Une réflexion qui rejoint la critique que faisait Didier Lestrade sur la communauté homosexuelle : «  En fait, l’obsession de l’homophobie est consensuelle dans un milieu associatif LGBT qui se déchire avec rage. C’est le dénominateur commun qui permet de ne pas aborder les questions plus graves : si les gays sont vus sans cesse sous l’angle victimaire, est-ce que cela les dégage de leurs responsabilités en termes de prévention du sida et de santé publique ? Non. Et ça, personne ne le dit. Une minorité ne doit pas seulement exiger, elle doit nourrir la société par sa réflexion et ses efforts, ce qui n’est plus le cas aujourd’hui. » Peut importe la réflexion permettant de faire imploser les schémas dominants quand il suffit de réclamer avec véhémence en éructant de tout son être.


 



Rire de l'abject modernité


Sournoise violence des âmes vertueuses qui tout à festoyer de leur moderne supériorité n'en oublient pas de frapper avec hargne. Les exemples ci-dessus en sont une bonne illustration : « voilà quelques-unes des violences radicales et sauvages (mais toujours approuvées) qui se cachent derrière l'angélisme d'Homo festivus, son parler-bébé continuel, son narcissisme incurable, sa passion des contes de fées, son refoulement du réel (toujours « castrateur »), son illusion de toute-puissance, sa vision confuso-onirique du monde et son incapacité, bien sûr, de rire. » percevait lucidement Muray. De biens tristes sires, ces sujets de l'Empire du Bien, incapable d'esquisser le moindre sourire tant leur combat est une affaire sérieuse qui ne tolère par le rire inapproprié.


« Rire de façon inappropriée » est presque devenu un délit : rire du prophète Mahomet est islamophobe, rire de la gay pride est homophobe, etc. Desproges avait beau répéter « qu'il vaut mieux rire d’Auschwitz avec un juif que de jouer au scrabble avec Klaus Barbie », rien n'y fait, l'humour – comme le comportement responsable de tout bon éco-citoyen qui se respecte – doit être amical, indolore, doux, potache et ne porter tort à personne. Très peu sont ceux qui goûtèrent à la géniale manif du « Mariage pour personne » où l'on pouvait entendre de savoureux slogans comme « Mariage partout, bonheur nulle part ! » ou « Mariage pour personne, cannabis pour tous ! ». Inappropriée, vous pensez...

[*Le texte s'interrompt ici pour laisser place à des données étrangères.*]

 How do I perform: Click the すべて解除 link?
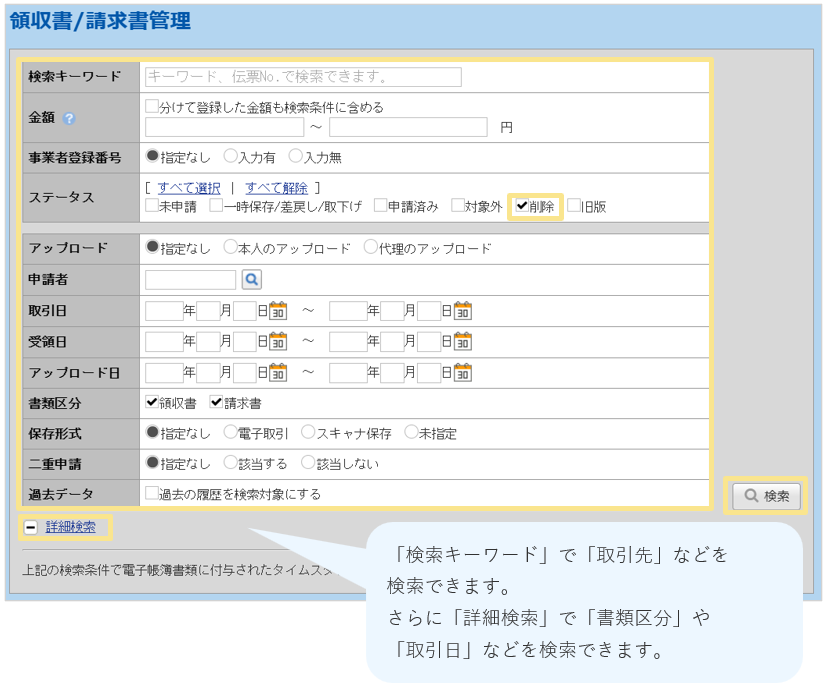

Et au diable les rabat-joies, maudissant notre époque, préférant la confrontation démocratique – la vraie – avec l'Autre, la subversion lyrique, plutôt que la communion gluante dans le Même ! Attention, car les belles âmes se tiennent en embuscade, elles sont légion, majoritaires et puissantes. Mais...


« Mais ils ne continueront pas toujours, car leur folie devient évidente à tous »

Saint-Paul, Deuxième Épître à Timothée

 

 

Boite noire


 


Sylvain Métafiot


(Petites précisions, pour éviter les malentendus : je suis de gauche, je hais les homophobes et je suis favorable au mariage homo)

 

Commentaires

 

La précision de la fin fait perdre toute saveur au texte...

 

Je me sentais un peu obligé de notifier le fait que je ne suis pas un affreux réac sexiste.

Dans ce genre de polémiques on est vite pris pour ce qu'on est pas quand on essaye d'esquisser une réflexion qui ne colle pas au manichéisme ambiant.

De fait, j'espère gagner en lucidité ce que je perds en saveur.

 

Nous ne sommes donc pas si opposés que ça à la lecture de ton texte.

par contre c'est toi il y a quelques années qui disait que l'on ne pouvait pas parler d'un sujet si on était pas concerné (notamment sur les religions).

dommage également que tu termines par une citation d'un saint, et par ta précision (on s'en doutait...)

sinon je suis ravi que tu ais cité Didier Lestrade, auteur que je connais bien et que j'ai eu l'honneur de rencontrer également.

bonne journée à toi,

Didier

 

Heureux que nous tombions d'accord sur l'essentiel. Lestrade dit des choses très intéressantes, notamment dans son interview à Article 11, et son parcours atypique mérite le respect.

Quand à savoir si l'on est en droit de discuter de tel ou tel sujet, il me semble qu'un sujet de société doit pouvoir être discuté par... la société. C'est-à-dire tout le monde. Bien évidemment, ce n'est pas parce que toute le monde à un avis dessus que tous les avis sont intéressants, loin de là.

Finir par une citation de Saint-Paul, outre le fait qu'elle conclue plutôt bien mon propos, est une sorte de défi personnel, pour moi l'athée anti-clérical. Ne pas être sectaire c'est aussi reconnaître de la beauté et du sens dans le "camp d'en face". Bien que non catholique, lire les textes sacrés, et la Bible en particulier, d'un point de vue littéraire et mythologique m'en apprend beaucoup, sans compter le plaisir d'une certaine poésie transcendante.
On peut trouver ça paradoxal ou contradictoire mais c'est aussi ça penser contre soi-même. Et ça fait du bien.